The start of a new data sharing scheme involving the pseudonymised medical records of those who do not opt out will be postponed to give patients more time to learn about its benefits and safeguards, NHS England has announced.

Part of the semantics of the legal data involves whether a discussion of the giving of data is ultimately separable from the discussion of the purposes for which these data are ultimately applied.

HSCIC, Health Statistics Collaboration with Insurance Companies, reported on its insurance collaboration intentions last August. Section 2.3.1 of its Information Governance Assessment Addendum stated their intentions very clearly, as Roy Lilley earlier pointed out.

“There is no legal requirement to differentiate between the release of data to NHS commissioners and any other potential data recipient. In the eyes of the law, a government department, a university researcher, a pharmaceutical company, or an insurance company is as entitled to request and receive de-identified data for limited access as a clinical commissioning group, as long as the risk that a person will be re- identified from the data is very low or negligible.”
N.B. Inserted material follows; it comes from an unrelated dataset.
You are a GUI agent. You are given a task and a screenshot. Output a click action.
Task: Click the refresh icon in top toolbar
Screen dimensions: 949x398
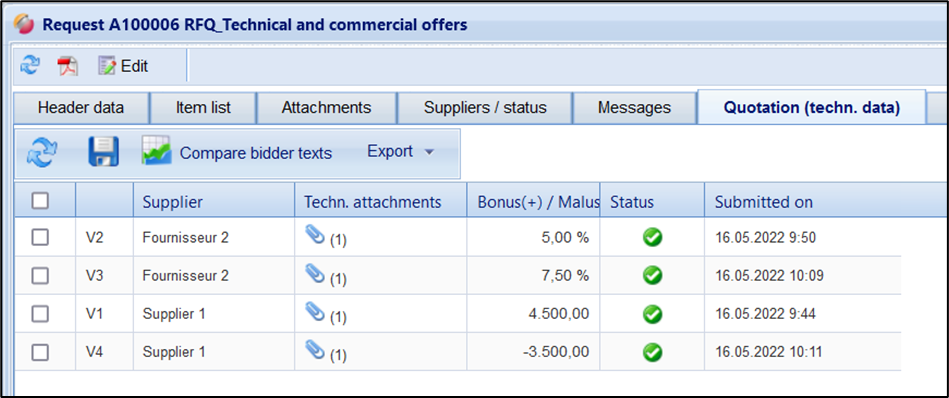[x=30, y=65]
“Furthermore, all such organisations can make good use of the data. Access to such data can stimulate ground-breaking research, generate employment in the nation’s biotechnology industry, and enable insurance companies to accurately calculate actuarial risk so as to offer fair premiums to its customers.”

The Centre for the Study of Incentives in Health in London is a cluster of academics  looking at the pros and cons of whether incentives can influence behaviour.

The issue of paying individuals to change their behaviours in health-enhancing ways, for example by encouraging them to quit smoking or take regular exercise, is a highly topical policy issue, in the UK and internationally. Yet personal financial incentives are potentially riddled with legal ethical issues, with concerns regarding their precise effectiveness, and with further concerns that they may have unintended consequences.

Paying people to undertake particular actions may crowd out their intrinsic motivations for wanting to do those actions, as demonstrated by Richard Titmuss’ classic work on blood donations almost forty years ago

Arguably, a final nail in the coffin came from a report by Randeep Ramesh that drug and insurance companies might be able to, from later this year, buy information on patients – including mental health conditions and diseases such as cancer, as well as smoking and drinking habits – once a single English database of medical data has been created.

However, advocates argued that sharing data will make medical advances easier and ultimately save lives because it will allow researchers to investigate drug side effects or the performance of hospital surgical units by tracking the impact on patients.

Possibly, now is an opportune time to revisit Richard Titmuss’ thesis.

One can only speculate what he would have made of the current furore over ‘caredata’. I suspect though he would care.